“Rise” lives up to its title as Livia embraces Rome’s politics in an effort to reclaim her birthright.
This recap of Domina season 1, episode 2, “Rise”, contains spoilers.
In its broad strokes, Domina is about a naïve woman learning to play the game of Rome’s cutthroat politics, so it’s fitting that the second episode, “Rise”, feels like the show coming into its own just as much as Livia is. The premiere wasn’t a good time for her; with all its setup now out of the way, and the stakes of her personal quest following the death of her father and her exile with her uncaring husband Nero now established, Domina episode 2 hits the ground running with a better episode that has the same kind of girl-boss energy but in a more layered and meaningful way.
In Rome, being a girl-boss means weaponizing sex, which it turns out Livia has been doing with Sextus in order to build an amnesty clause into the treaty he’s signing with Gaius – that allows her and Nero to return home, as much as Sextus would like her to remain in Sicily as his mistress, where she can start working towards reclaiming her birthright following her father’s suicide.
But that isn’t to say things are going all that well. Antigone has been sold at the market after being discovered without Livia and is currently languishing as a prisoner in a brothel. The classism and politics around Livia, Nero, Sextus, and Scribonia are also complicated; Nero is looking to get his political career back on track by cozying up to Scribonia and divorcing Livia for a more obedient spouse, but Livia is plotting to have Gaius divorce Scribonia and marry her instead, hedging her bets that the allure of marrying into ancient Roman patrician lineage will convince him to take the risk of ruining the peace treaty and causing a long and costly war.
There’s a matter of morality to consider in Domina episode 2. Nobody has much of it.
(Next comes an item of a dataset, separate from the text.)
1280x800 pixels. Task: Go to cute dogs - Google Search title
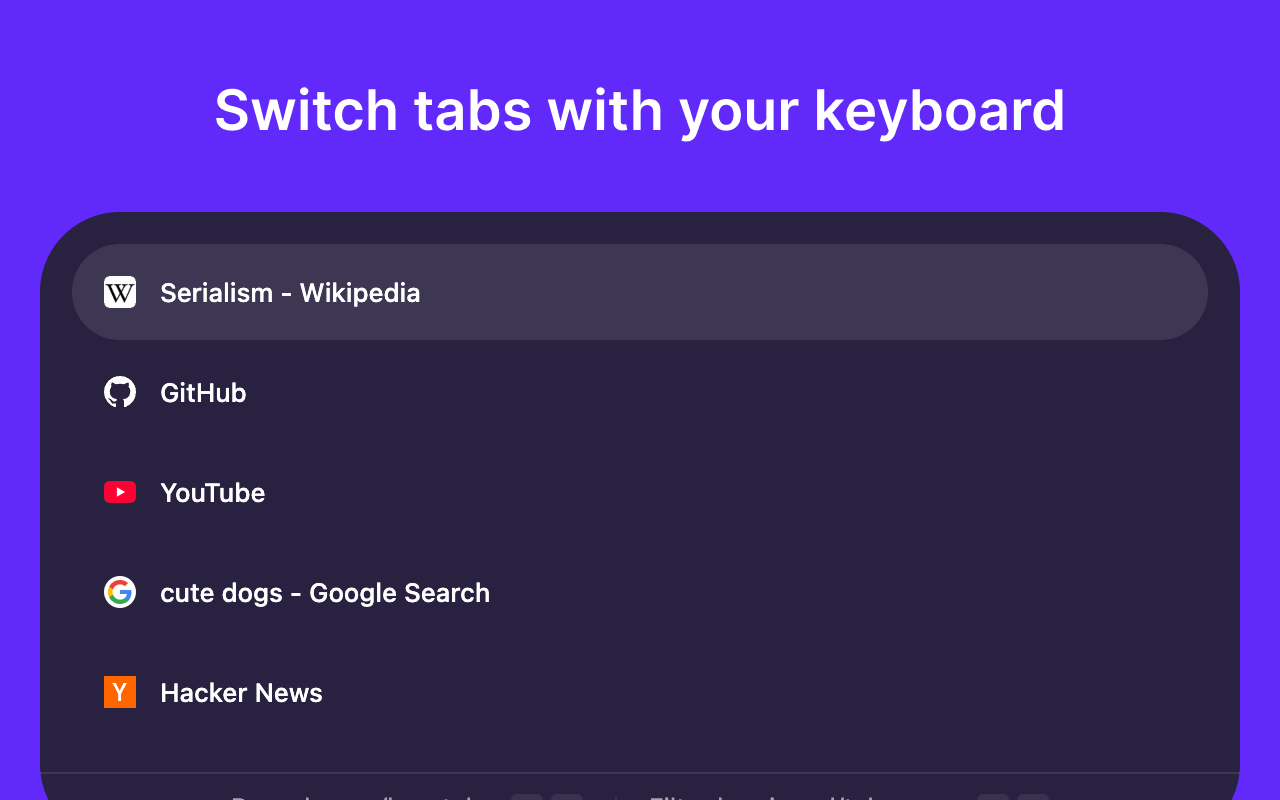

Right and wrong are fluid concepts and don’t neatly apply to the heroes and villains as they might in other kinds of stories. Livia announces that she’s willing to give up Tiberius and her unborn child since Roman law allows the husband to keep the children in divorce; she and Gaius also put their plan into action on the day that Scribonia gives birth, so Scribonia has to hand her newborn, Julia, over to Livia. It’s grim stuff, but par for the course, and gets at the idea that Livia is playing a very long game – a sentiment confirmed when she reminds a spiteful Nero, who threatens to forbid her from ever seeing the children, that nobody lives forever.
Domina season 1, episode 2 makes for good drama, though. Trying to graft contemporary ethics onto it is pointless anyway – the point is the soapy melodramatics and the big fist-pump power-plays, such as when Livia swans into the brothel to retrieve Antigone from captivity. “Fall” was about exactly that; a rapid tumble from relative privilege to utter despair. But “Rise” feels much more like a mission statement for the entire show. The only way to go is up.